◆ Fragment:

=-=-=

ECLI:NL:TAHVD:2022:173 Hof van Discipline 's Gravenhage 190158H

ECLI: ECLI:NL:TAHVD:2022:173
Datum uitspraak: 16-12-2022
Datum publicatie: 27-12-2022
Zaaknummer(s): 190158H
Onderwerp: Tuchtprocesrecht, subonderwerp: Herziening
Beslissingen: Overige (tussen)beslissingen
Inhoudsindicatie: Herziening. Het herzieningsverzoek is niet binnen een redelijke termijn gedaan. Het verzoek dateert van meer dan een jaar na het arrest waarop verzoeker zich beroept. Motiveringsklachten leveren geen schending van een fundamenteel rechtsbeginsel op. Het hof verklaart verzoeker niet-ontvankelijk.

Beslissing van 16 december 2022

in de zaak 190158H

naar aanleiding van het verzoek tot herziening van:

verzoeker

1 DE BESLISSING WAARVAN HERZIENING WORDT VERZOCHT

1.1 Het hof verwijst naar de beslissing van 15 mei 2019 van de Raad van Discipline in het ressort Arnhem-Leeuwarden (verder: de raad) met zaaknummer 18-347. De raad heeft de klachtonderdelen 1, 2, 8, 9, 12 en 13 gegrond verklaard, de klachtonderdelen 3, 4, 6, 15, 16, 17, 18, 19 en 20 gedeeltelijk gegrond en voor het overige ongegrond verklaard, de klachtonderdelen 5, 7, 10, 11, 14 en 21 ongegrond verklaard, aan verweerder de maatregel van berisping opgelegd en verweerder veroordeeld in de proceskosten. De beslissing is onder ECLI:NL:TADRARL:2019:68 gepubliceerd op tuchtrecht.nl.

1.2 Verzoeker heeft tegen de beslissing van de raad beroep ingesteld bij het Hof van Discipline (verder: het hof). Dit heeft geleid tot de beslissing van 2 november 2020 met zaaknummer 190158. In deze beslissing heeft het hof klachtonderdelen 1, 2, 3 (deels), 8, 9, 12, 13, 18 en 19 gegrond en de klachtonderdelen 3 (voor het overige), 4, 5, 6, 7, 10, 11, 14, 15, 16, 17, 20 en 21 ongegrond verklaard. Aan verweerder is de maatregel van waarschuwing opgelegd en verweerder is veroordeeld in de proceskosten. De beslissing is onder ECLI:NL:TAHVD:2020:214 gepubliceerd op tuchtrecht.nl.

=-=-=

◆ Opgeslagen vermeldingen:
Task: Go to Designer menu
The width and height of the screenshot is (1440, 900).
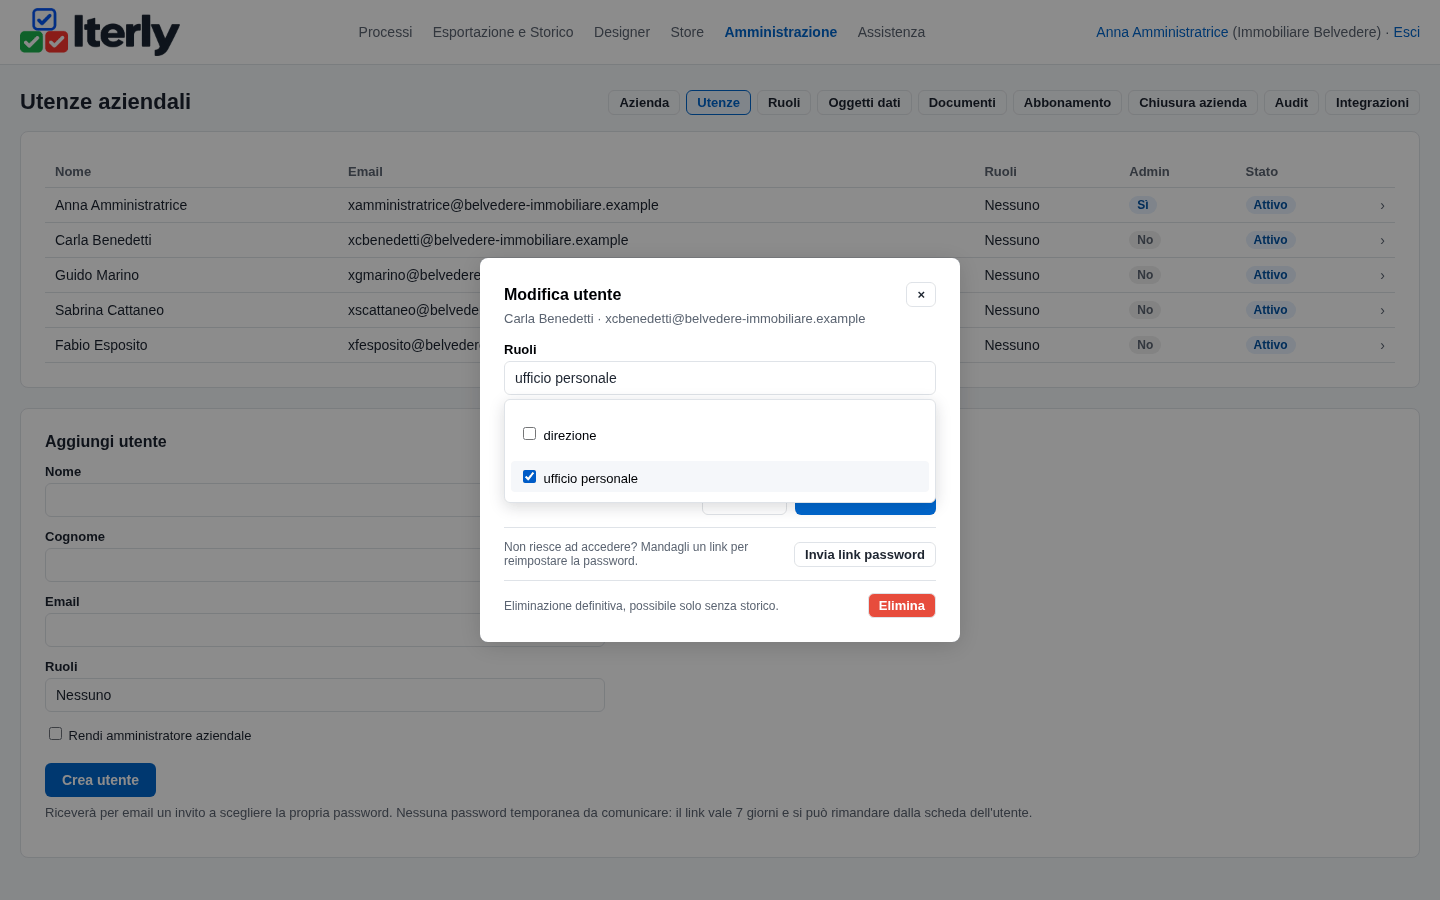Action: pyautogui.click(x=622, y=32)
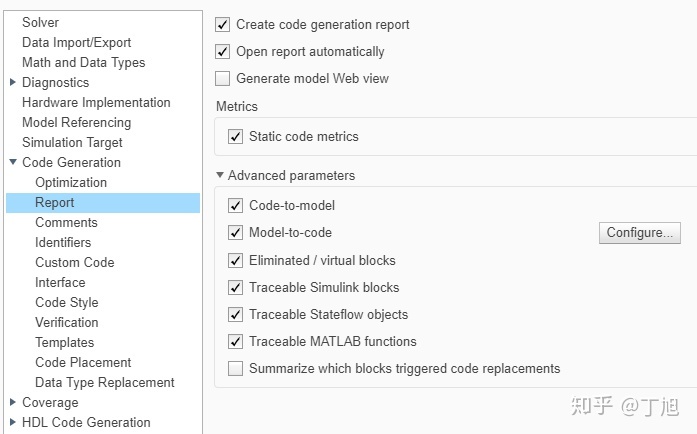The width and height of the screenshot is (697, 434).
Task: Expand the Diagnostics tree node
Action: tap(12, 82)
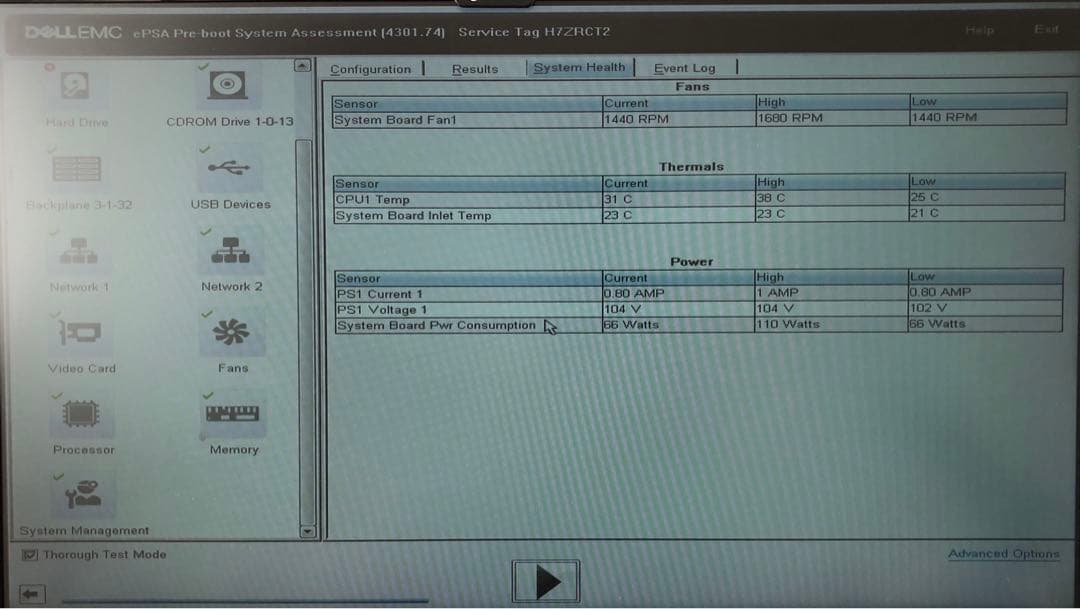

=-=-=

◆ Opdrachten:
1. Geef bij elke bewering aan of die klopt met de tuchtuitspraak over het herzieningsverzoek. Antwoord met ja of nee en citeer de woorden uit de tuchtuitspraak die de doorslag geven.
(a) Het hof heeft aan verweerder de maatregel van berisping opgelegd.
(b) Het hof verklaart verzoeker niet-ontvankelijk.
(c) De raad heeft klachtonderdeel 5 gegrond verklaard.
2. Welk zaaknummer had de beslissing van de raad volgens de tuchtuitspraak over het herzieningsverzoek?
3. Vervolg de tuchtuitspraak over het herzieningsverzoek in zaak 190158H na de laatste zin van het fragment.

◆ Antwoorden:
1.
(a) Nee: "Aan verweerder is de maatregel van waarschuwing opgelegd"
(b) Ja: "Het hof verklaart verzoeker niet-ontvankelijk."
(c) Nee: "de klachtonderdelen 5, 7, 10, 11, 14 en 21 ongegrond verklaard"

2. 18-347

3.
2 HET VERZOEK TOT HERZIENING

2.1 Verzoeker heeft per brief van 17 oktober 2022 verzocht om herziening van de beslissing van het hof.

2.2 Verder bevat het herzieningsdossier:

  • de stukken van de raad;
  • de stukken van het hof.

2.3 Het hof heeft het verzoek in raadkamer behandeld op basis van de stukken uit het dossier.

3 BEOORDELING

De mogelijkheid tot herziening

3.1 Het hof stelt voorop dat tegen een beslissing van het hof in de Advocatenwet geen gewoon rechtsmiddel is opengesteld. De Advocatenwet voorziet evenmin in de mogelijkheid tot herziening van een uitspraak van de tuchtrechter. Daarom is een verzoek om herziening van een uitspraak van het hof in beginsel niet-ontvankelijk en neemt het hof zo’n verzoek niet in behandeling.

3.2 Bij uitzondering kan het hof, zo blijkt uit artikel 1.2 van het herzieningsprotocol, een verzoek om herziening wel ontvankelijk verklaren en in behandeling nemen, als:

“a. feiten of omstandigheden aan het licht komen die:

(i) hebben plaatsgevonden vóór de uitspraak, en

(ii) bij de verzoeker vóór de uitspraak niet bekend waren en redelijkerwijs niet bekend konden zijn, en die

(iii) het ernstige vermoeden rechtvaardigen dat het hof tot een andere beslissing zou zijn gekomen als deze vóór de uitspraak bij het hof bekend zouden zijn geweest.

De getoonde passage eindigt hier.